Should we now write unit tests for each of these new classes? Why? What is the ROI? If the original set sufficiently tested the original class, and the refactoring was just that, a change in code structure that did not modify its behavior, do they not now sufficiently test the classes as a group?
Indeed, in my experience, even if we started out with a set of classes that work together to perform a business function†, the best value in testing is still to write tests that test that the business function is performed correctly. Such tests will always be valid as long as the business function, i.e. the functional specification of the code, does not change. Tests below this level, in my experience, are fragile and break upon refactoring because they are too closely tied to the implementation of the code under test. If the value of testing is to enable refactoring with confidence, then the tests must survive the refactoring.
How does this fit in with TDD? In TDD we should never write code unless we have a failing test. If each test expresses a detail of the functional requirements of the software (as opposed to a detail of its implementation), then as each test passes, a functional requirement is met, we refactor and move on. It should not matter if we wrote one line, one class or a dozen classes to make the test pass.
Some may argue that writing comprehensive tests at this higher level of abstraction is too difficult. Rather one should write general tests that level. One might, for example, assert that a value is returned. But lower level tests should be written to assert that the correct value is returned for every edge case.
This can sometimes be true. Sometimes tests for edge cases at higher levels of abstraction are harder to set up than the effort is worth, and a lower level test, even if fragile, gives better ROI. However in my experience, in the general case, what makes testing the edge cases difficult at the higher level is usually the same thing that makes any testing difficult: bad design, inexperience with testing, bad tooling, or a combination thereof. Even granting that higher level tests are objectively harder to write, if one practices writing harder tests, it eventually gets easy and one becomes a better tester than they otherwise would have been.
In the end, for each business function, there needs to be an API the implementation of which is responsible for performing that function, and that implementation needs to be testable within one or more contexts (a given system state that can be mocked or otherwise simulated). If the implementation is a single function, a class or an entire module is not the relevant concern. The concern is what are the inputs and what are the outputs and testing that the anticipated inputs all lead to their correct outputs.
Yes, we want to write our tests at the lowest level possible within this context. But we do not want to go below this level. We do not want to be testing components that are simply implementation details of the software’s functionality. Such tests break under refactoring, lead to higher maintenance costs, rarely add value and hence have poor ROI.
There is an exception. For teams or developers new to TDD and writing well designed code in general, lower level tests can provide value. Writing lower level tests is easier. More importantly, being forced to make the lower level components testable helps one to learn good design. It enforces loose coupling, proper abstractions and the like. However once these skills are internalized, they can be exercised without needing to write tests to enforce them. These tests are a learning tool that can and should be discarded.

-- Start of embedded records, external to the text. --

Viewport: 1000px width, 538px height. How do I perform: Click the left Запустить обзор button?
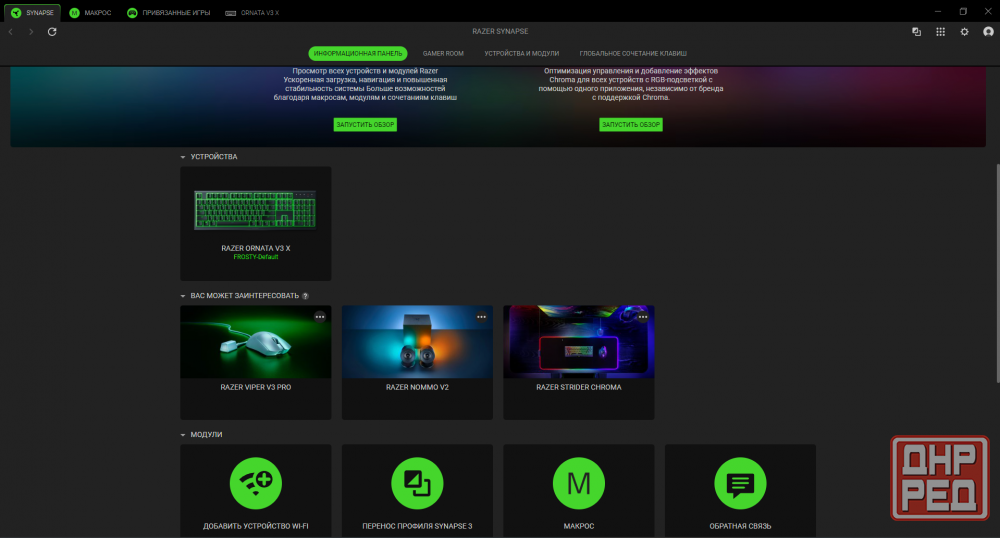pos(365,125)
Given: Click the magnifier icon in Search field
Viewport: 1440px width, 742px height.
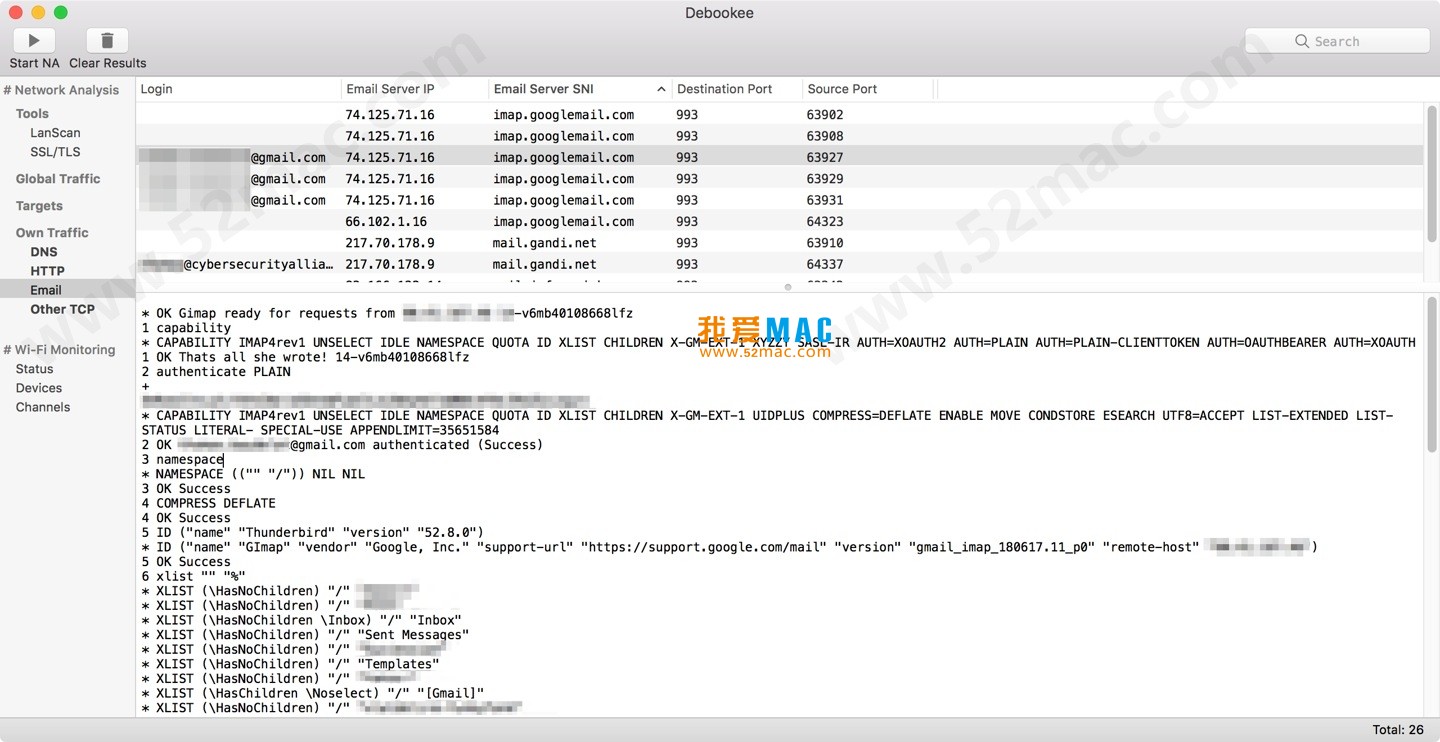Looking at the screenshot, I should click(1301, 41).

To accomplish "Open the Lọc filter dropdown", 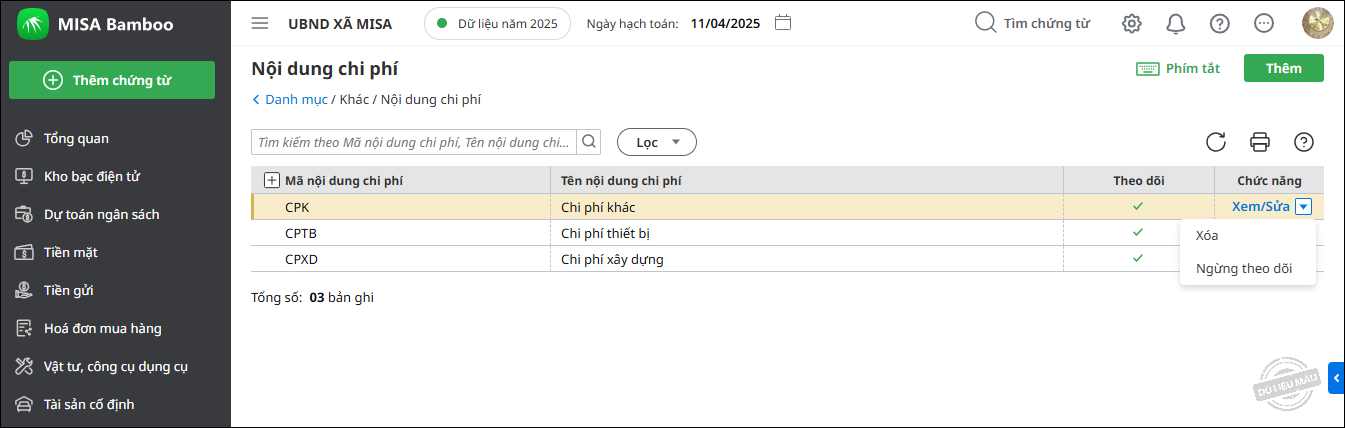I will pos(657,142).
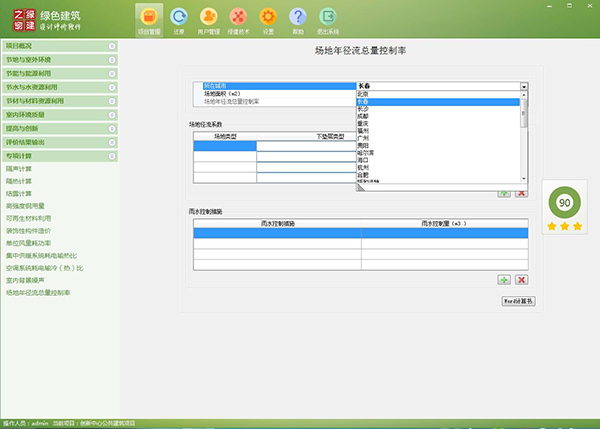Click the 退出系统 exit icon

point(328,19)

There is a corollary to this. If a developer doesn’t stop writing these low level tests once he no longer needs them, if he doesn’t instead start writing test at the business functional level, it is entirely possible to develop a system that is fully “tested” but fails to do the right thing. Every low level unit can work as intended but in aggregate fail to work together as intended. One needs tests that assert that the system as a whole, or meaningful segments of it, perform as intended.
I will conclude by admitting that I have not truly answered the question I started out with. How do we correctly define a unit? I have asserted that the best definition of a unit “the code that implements the lowest level business function.” In short we need to be able to discern the boundary between business function and implementation detail. Pointers on how to do this shall perhaps be the topic of another post. For now I will only say that finding the level of test abstraction that will maximize ROI is as much an art, learned from experience, as it is anything else. But one will never develop the art, unless one first realizes it is to be sought after. And challenging those who have not already done so to start looking is the real point of this post.
† Throughout this discussion, I am using the term “business functionality” loosely to refer to what the software is supposed to do conceptually, the details of its functional specification as distinct from details of the implementation of that specification. The term “business” itself may not be properly applicable to all real world cases.